Requirement: The result should be every line in the material below containing the string "gutter".

Data under study:
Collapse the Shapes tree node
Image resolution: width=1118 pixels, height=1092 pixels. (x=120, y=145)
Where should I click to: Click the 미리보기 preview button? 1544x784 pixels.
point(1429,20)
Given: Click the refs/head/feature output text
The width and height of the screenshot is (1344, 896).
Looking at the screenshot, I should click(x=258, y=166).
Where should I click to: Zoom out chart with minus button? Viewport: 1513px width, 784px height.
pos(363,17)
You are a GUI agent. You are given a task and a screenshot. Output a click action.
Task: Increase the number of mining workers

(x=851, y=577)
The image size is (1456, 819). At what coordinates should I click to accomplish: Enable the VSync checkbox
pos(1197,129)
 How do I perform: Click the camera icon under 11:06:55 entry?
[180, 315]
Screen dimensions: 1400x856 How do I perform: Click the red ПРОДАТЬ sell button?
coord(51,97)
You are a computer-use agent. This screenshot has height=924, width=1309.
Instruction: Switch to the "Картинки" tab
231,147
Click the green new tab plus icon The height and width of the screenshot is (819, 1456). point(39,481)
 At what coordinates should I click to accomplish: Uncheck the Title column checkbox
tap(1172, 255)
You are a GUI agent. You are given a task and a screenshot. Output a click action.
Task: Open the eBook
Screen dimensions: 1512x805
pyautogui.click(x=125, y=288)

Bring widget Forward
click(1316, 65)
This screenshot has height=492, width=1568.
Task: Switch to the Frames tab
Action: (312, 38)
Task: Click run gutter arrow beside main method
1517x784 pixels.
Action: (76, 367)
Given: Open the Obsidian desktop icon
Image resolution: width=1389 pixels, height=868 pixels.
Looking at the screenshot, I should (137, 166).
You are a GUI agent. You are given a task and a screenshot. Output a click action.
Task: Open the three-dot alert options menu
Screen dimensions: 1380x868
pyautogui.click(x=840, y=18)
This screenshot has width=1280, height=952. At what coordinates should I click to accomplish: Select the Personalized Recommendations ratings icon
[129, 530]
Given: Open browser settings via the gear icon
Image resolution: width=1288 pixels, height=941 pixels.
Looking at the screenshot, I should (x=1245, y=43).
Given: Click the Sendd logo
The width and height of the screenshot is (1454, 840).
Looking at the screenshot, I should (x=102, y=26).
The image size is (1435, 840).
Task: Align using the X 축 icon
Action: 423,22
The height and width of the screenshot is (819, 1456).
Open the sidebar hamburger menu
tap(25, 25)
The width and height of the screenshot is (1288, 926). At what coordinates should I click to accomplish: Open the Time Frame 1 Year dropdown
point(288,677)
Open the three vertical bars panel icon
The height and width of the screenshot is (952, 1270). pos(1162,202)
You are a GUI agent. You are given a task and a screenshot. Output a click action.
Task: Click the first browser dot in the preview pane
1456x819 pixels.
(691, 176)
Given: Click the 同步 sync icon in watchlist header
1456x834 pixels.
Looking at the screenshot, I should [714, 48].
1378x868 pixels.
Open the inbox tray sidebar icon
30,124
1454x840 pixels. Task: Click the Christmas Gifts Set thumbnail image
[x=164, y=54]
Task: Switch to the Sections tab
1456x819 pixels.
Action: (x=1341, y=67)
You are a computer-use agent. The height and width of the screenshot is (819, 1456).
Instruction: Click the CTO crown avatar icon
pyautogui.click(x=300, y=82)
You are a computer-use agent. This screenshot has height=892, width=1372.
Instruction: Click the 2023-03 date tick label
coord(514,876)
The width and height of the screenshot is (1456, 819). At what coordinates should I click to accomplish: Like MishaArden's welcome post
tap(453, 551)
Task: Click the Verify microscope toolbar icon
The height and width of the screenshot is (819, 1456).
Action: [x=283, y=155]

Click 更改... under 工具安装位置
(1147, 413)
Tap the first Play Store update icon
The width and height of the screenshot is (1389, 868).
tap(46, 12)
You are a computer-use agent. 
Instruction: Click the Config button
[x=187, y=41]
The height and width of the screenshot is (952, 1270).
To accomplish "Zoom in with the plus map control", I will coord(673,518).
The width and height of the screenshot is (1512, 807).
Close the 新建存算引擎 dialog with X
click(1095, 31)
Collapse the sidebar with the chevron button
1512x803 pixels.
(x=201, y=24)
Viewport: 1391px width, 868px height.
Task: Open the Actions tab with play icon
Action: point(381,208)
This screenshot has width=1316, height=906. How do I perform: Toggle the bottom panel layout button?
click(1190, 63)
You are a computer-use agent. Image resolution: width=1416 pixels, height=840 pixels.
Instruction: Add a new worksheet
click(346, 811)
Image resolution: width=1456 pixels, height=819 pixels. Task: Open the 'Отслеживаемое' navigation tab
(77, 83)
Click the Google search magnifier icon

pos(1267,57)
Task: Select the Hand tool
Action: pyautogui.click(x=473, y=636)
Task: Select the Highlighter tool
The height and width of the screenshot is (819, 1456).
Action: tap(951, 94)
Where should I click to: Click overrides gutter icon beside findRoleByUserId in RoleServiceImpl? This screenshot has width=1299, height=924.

Result for this exercise:
Task: Click run gutter arrow beside main method
Where should I click to: Click overrides gutter icon beside findRoleByUserId in RoleServiceImpl? This screenshot has width=1299, height=924.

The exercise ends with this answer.